* _Given records_:

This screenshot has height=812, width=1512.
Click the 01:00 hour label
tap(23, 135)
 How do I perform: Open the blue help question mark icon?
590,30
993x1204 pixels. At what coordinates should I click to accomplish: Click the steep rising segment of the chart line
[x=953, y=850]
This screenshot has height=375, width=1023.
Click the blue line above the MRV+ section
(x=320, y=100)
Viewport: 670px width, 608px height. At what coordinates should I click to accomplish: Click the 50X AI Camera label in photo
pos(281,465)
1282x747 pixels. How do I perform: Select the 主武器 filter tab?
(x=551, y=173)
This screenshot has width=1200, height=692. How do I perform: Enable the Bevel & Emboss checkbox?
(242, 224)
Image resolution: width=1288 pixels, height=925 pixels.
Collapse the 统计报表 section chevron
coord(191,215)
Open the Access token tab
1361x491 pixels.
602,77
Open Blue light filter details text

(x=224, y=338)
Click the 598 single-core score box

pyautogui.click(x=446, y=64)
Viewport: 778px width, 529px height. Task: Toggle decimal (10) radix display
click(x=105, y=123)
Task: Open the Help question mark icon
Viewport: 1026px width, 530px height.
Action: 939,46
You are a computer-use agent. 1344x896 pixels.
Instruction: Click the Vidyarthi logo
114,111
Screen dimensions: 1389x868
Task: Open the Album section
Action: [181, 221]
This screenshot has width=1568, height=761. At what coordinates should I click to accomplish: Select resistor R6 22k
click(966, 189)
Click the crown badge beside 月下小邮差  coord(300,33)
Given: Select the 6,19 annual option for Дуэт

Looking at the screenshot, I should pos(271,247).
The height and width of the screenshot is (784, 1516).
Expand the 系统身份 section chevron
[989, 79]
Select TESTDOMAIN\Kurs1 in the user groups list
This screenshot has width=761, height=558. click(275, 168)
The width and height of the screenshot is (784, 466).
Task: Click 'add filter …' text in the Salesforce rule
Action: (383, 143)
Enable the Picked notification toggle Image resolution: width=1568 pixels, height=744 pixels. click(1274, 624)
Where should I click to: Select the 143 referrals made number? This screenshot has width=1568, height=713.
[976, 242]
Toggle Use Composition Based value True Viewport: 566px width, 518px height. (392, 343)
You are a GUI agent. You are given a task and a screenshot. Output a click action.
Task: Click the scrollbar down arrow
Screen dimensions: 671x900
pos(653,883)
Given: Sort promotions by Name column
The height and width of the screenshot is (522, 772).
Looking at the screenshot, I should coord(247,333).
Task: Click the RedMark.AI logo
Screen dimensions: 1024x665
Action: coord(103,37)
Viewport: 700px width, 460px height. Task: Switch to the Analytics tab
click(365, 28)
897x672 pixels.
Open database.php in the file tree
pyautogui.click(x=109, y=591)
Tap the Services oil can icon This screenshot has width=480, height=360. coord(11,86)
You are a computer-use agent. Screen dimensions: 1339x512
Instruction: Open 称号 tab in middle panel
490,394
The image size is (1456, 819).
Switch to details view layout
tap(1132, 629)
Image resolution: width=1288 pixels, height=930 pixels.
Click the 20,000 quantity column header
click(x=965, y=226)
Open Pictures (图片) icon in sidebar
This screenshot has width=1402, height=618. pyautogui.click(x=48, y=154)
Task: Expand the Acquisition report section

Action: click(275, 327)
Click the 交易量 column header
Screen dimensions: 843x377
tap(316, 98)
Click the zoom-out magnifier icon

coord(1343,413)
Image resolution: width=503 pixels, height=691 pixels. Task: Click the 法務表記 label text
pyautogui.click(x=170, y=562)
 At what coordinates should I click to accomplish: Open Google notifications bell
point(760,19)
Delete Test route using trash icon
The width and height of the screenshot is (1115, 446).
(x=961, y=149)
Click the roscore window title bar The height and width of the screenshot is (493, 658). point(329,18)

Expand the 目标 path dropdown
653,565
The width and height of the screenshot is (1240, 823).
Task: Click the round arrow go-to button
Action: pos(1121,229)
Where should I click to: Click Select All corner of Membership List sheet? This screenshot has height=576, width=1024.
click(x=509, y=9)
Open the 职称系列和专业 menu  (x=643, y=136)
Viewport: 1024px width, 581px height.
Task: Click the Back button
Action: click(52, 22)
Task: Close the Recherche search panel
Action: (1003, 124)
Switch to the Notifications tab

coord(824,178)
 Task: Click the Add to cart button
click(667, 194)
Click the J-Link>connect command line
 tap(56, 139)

* _Short problem_: Arrange the lines above as a numbered list, leaving out the blank lines.

* _The response_:
1. This screenshot has height=812, width=1512.
2. Click the 01:00 hour label
3. tap(23, 135)
4.  How do I perform: Open the blue help question mark icon?
5. 590,30
6. 993x1204 pixels. At what coordinates should I click to accomplish: Click the steep rising segment of the chart line
7. [x=953, y=850]
8. This screenshot has height=375, width=1023.
9. Click the blue line above the MRV+ section
10. (x=320, y=100)
11. Viewport: 670px width, 608px height. At what coordinates should I click to accomplish: Click the 50X AI Camera label in photo
12. pos(281,465)
13. 1282x747 pixels. How do I perform: Select the 主武器 filter tab?
14. (x=551, y=173)
15. This screenshot has width=1200, height=692. How do I perform: Enable the Bevel & Emboss checkbox?
16. (242, 224)
17. Image resolution: width=1288 pixels, height=925 pixels.
18. Collapse the 统计报表 section chevron
19. coord(191,215)
20. Open the Access token tab
21. 1361x491 pixels.
22. 602,77
23. Open Blue light filter details text
24. (x=224, y=338)
25. Click the 598 single-core score box
26. pyautogui.click(x=446, y=64)
27. Viewport: 778px width, 529px height. Task: Toggle decimal (10) radix display
28. click(x=105, y=123)
29. Task: Open the Help question mark icon
30. Viewport: 1026px width, 530px height.
31. Action: 939,46
32. You are a computer-use agent. 1344x896 pixels.
33. Instruction: Click the Vidyarthi logo
34. 114,111
35. Screen dimensions: 1389x868
36. Task: Open the Album section
37. Action: [181, 221]
38. This screenshot has width=1568, height=761. At what coordinates should I click to accomplish: Select resistor R6 22k
39. click(966, 189)
40. Click the crown badge beside 月下小邮差  coord(300,33)
41. Given: Select the 6,19 annual option for Дуэт
42. Looking at the screenshot, I should pos(271,247).
43. The height and width of the screenshot is (784, 1516).
44. Expand the 系统身份 section chevron
45. [989, 79]
46. Select TESTDOMAIN\Kurs1 in the user groups list
47. This screenshot has width=761, height=558. click(275, 168)
48. The width and height of the screenshot is (784, 466).
49. Task: Click 'add filter …' text in the Salesforce rule
50. Action: (383, 143)
51. Enable the Picked notification toggle Image resolution: width=1568 pixels, height=744 pixels. click(1274, 624)
52. Where should I click to: Select the 143 referrals made number? This screenshot has width=1568, height=713.
53. [976, 242]
54. Toggle Use Composition Based value True Viewport: 566px width, 518px height. (392, 343)
55. You are a GUI agent. You are given a task and a screenshot. Output a click action.
56. Task: Click the scrollbar down arrow
57. Screen dimensions: 671x900
58. pos(653,883)
59. Given: Sort promotions by Name column
60. The height and width of the screenshot is (522, 772).
61. Looking at the screenshot, I should coord(247,333).
62. Task: Click the RedMark.AI logo
63. Screen dimensions: 1024x665
64. Action: coord(103,37)
65. Viewport: 700px width, 460px height. Task: Switch to the Analytics tab
66. click(365, 28)
67. 897x672 pixels.
68. Open database.php in the file tree
69. pyautogui.click(x=109, y=591)
70. Tap the Services oil can icon This screenshot has width=480, height=360. coord(11,86)
71. You are a computer-use agent. Screen dimensions: 1339x512
72. Instruction: Open 称号 tab in middle panel
73. 490,394
74. The image size is (1456, 819).
75. Switch to details view layout
76. tap(1132, 629)
77. Image resolution: width=1288 pixels, height=930 pixels.
78. Click the 20,000 quantity column header
79. click(x=965, y=226)
80. Open Pictures (图片) icon in sidebar
81. This screenshot has width=1402, height=618. pyautogui.click(x=48, y=154)
82. Task: Expand the Acquisition report section
83. Action: click(275, 327)
84. Click the 交易量 column header
85. Screen dimensions: 843x377
86. tap(316, 98)
87. Click the zoom-out magnifier icon
88. coord(1343,413)
89. Image resolution: width=503 pixels, height=691 pixels. Task: Click the 法務表記 label text
90. pyautogui.click(x=170, y=562)
91.  At what coordinates should I click to accomplish: Open Google notifications bell
92. point(760,19)
93. Delete Test route using trash icon
94. The width and height of the screenshot is (1115, 446).
95. (x=961, y=149)
96. Click the roscore window title bar The height and width of the screenshot is (493, 658). point(329,18)
97. Expand the 目标 path dropdown
98. 653,565
99. The width and height of the screenshot is (1240, 823).
100. Task: Click the round arrow go-to button
101. Action: pos(1121,229)
102. Where should I click to: Click Select All corner of Membership List sheet? This screenshot has height=576, width=1024.
103. click(x=509, y=9)
104. Open the 职称系列和专业 menu  (x=643, y=136)
105. Viewport: 1024px width, 581px height.
106. Task: Click the Back button
107. Action: click(52, 22)
108. Task: Close the Recherche search panel
109. Action: (1003, 124)
110. Switch to the Notifications tab
111. coord(824,178)
112.  Task: Click the Add to cart button
113. click(667, 194)
114. Click the J-Link>connect command line
115.  tap(56, 139)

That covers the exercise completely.